Post: When you want to see the internal code of Python builtins (feat. subclasses)
While looking into an open-source project as I had some exploring to do, I discovered for the first time that classes inheriting from object have a reserved method called subclasses. Let’s search for the code as a form of self-reflection… Although I can imagine how it might be implemented, I decided to post for those who may not know how to view the code of built-in objects.
With commonly used PyCharm, if you try to jump to the definition of builtin, it will possibly show something like this:
def __subclasses__(self, *args, **kwargs): # real signature unknown
""" Return a list of immediate subclasses. """
pass
That’s it!… But of course, this can’t be the real source code. If you check the path of the opened source code, you would realize it includes python_stubs, which is fake, containing only the signature for the purpose of autocompletion (this is my guess).
To actually see the built-ins, you need to check the source code of the Python interpreter you are using. Most likely, it is CPython, which can be obtained from the official website.
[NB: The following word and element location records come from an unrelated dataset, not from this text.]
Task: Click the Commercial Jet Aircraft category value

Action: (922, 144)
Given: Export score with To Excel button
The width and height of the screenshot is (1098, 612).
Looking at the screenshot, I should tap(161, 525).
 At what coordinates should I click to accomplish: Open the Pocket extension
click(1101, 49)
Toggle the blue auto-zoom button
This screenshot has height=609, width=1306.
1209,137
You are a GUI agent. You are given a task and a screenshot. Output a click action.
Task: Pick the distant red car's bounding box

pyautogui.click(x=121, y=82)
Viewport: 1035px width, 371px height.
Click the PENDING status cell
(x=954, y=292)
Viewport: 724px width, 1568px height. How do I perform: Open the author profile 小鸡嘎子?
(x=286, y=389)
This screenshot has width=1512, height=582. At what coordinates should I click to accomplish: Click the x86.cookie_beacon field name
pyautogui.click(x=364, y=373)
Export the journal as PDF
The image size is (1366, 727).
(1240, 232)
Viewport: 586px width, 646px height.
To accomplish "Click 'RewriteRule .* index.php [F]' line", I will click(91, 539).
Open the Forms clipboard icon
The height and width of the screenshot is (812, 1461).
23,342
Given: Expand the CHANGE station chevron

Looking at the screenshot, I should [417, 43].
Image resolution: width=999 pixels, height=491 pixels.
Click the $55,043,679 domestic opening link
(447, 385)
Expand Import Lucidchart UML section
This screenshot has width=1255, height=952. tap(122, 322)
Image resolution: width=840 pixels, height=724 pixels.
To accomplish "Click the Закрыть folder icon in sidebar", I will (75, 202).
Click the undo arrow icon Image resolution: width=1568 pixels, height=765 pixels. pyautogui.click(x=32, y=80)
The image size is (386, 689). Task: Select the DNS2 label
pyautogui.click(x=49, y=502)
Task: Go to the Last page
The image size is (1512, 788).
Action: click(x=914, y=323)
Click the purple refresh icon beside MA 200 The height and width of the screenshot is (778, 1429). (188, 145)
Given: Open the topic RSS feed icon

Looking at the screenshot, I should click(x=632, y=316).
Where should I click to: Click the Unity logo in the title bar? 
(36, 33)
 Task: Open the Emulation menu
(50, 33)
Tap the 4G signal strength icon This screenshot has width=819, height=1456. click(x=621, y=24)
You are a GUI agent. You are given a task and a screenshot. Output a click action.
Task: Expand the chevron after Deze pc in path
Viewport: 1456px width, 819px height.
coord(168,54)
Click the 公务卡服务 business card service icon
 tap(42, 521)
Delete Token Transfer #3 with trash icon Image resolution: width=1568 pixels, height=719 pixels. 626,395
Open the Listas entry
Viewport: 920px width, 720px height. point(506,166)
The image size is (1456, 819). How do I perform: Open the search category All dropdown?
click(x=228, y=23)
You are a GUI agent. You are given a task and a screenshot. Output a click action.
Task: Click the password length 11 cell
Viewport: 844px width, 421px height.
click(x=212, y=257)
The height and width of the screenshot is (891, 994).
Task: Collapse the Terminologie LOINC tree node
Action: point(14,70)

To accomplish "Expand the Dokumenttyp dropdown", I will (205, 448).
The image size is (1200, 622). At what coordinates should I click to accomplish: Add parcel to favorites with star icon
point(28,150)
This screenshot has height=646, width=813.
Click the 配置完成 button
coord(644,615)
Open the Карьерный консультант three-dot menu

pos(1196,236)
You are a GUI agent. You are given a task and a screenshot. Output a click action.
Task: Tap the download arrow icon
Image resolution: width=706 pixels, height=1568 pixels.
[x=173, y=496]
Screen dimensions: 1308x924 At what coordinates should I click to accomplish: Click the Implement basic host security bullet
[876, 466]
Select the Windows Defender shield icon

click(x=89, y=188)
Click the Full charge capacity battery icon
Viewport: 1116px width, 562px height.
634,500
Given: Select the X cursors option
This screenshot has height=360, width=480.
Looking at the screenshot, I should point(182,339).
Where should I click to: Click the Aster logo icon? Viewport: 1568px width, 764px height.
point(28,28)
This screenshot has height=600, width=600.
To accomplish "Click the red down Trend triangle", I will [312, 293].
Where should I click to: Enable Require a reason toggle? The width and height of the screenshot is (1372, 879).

You don’t need to read everything. If you only search for the necessary parts…
(/Objects/typeobject.c.h)
...
return type_mro_impl(self);
}
PyDoc_STRVAR(type___subclasses____doc__,
"__subclasses__($self, /)\\n"
"--\\n"
#define TYPE___SUBCLASSES___METHODDEF \\
{"__subclasses__", (PyCFunction)type___subclasses__, METH_NOARGS, type___subclasses____doc__},
static PyObject *
...
You can find where it is easily. Since what I found is a header, and not the body I was curious about. Upon reading the source file along with the found header…
(/Objects/typeobject.c)
...
#define TYPE___SUBCLASSES___METHODDEF \\
{"__subclasses__", (PyCFunction)type___subclasses__, METH_NOARGS, type___subclasses____doc__},
static PyObject *
type___subclasses___impl(PyTypeObject *self);
static PyObject *
type___subclasses__(PyTypeObject *self, PyObject *Py_UNUSED(ignored))
{
return type___subclasses___impl(self);
}
There are two method signatures: one for creating the PyMethodDef
struct using macros and the other for the function. Perhaps, defining it separately with impl is because the call stack process, which goes from PyObject_CallMethod
-> callmethod
-> _PyObject_CallFunctionVa
, calls with self in vargs to use only self…? I’m not exactly sure.
Anyhow, if you look into the body of type___subclasses___impl
, it’s shown as follows:
/*[clinic input]
type.__subclasses__
Return a list of immediate subclasses.
[clinic start generated code]*/
static PyObject *
type___subclasses___impl(PyTypeObject *self)
/*[clinic end generated code: output=eb5eb54485942819 input=5af66132436f9a7b]*/
{
PyObject *list, *raw, *ref;
Py_ssize_t i;
list = PyList_New(0);
if (list == NULL)
return NULL;
raw = self->tp_subclasses;
if (raw == NULL)
return list;
assert(PyDict_CheckExact(raw));
i = 0;
while (PyDict_Next(raw, &i, NULL, &ref)) {
assert(PyWeakref_CheckRef(ref));
ref = PyWeakref_GET_OBJECT(ref);
if (ref != Py_None) {
if (PyList_Append(list, ref) < 0) {
Py_DECREF(list);
return NULL;
}
}
}
return list;
}
The tags at the top are directives from Python’s C code preprocessor, Argument clinic, which is used for generating docstrings to handle boilerplate…
Anyway, the body essentially makes a list from the values of the object, which appears to be a dictionary, called tp_subclasses
of self.
Further in the same typeobject.c
, you can see that when a subclass is created, it adds to a dictionary in the base class object as follows:
static int
add_subclass(PyTypeObject *base, PyTypeObject *type)
{
int result = -1;
PyObject *dict, *key, *newobj;
dict = base->tp_subclasses;
if (dict == NULL) {
base->tp_subclasses = dict = PyDict_New();
if (dict == NULL)
return -1;
}
assert(PyDict_CheckExact(dict));
key = PyLong_FromVoidPtr((void *) type);
if (key == NULL)
return -1;
newobj = PyWeakref_NewRef((PyObject *)type, NULL);
if (newobj != NULL) {
result = PyDict_SetItem(dict, key, newobj);
Py_DECREF(newobj);
}
Py_DECREF(key);
return result;
}
From this, it’s clear that when subclassing, it adds to a dictionary created in the base class object.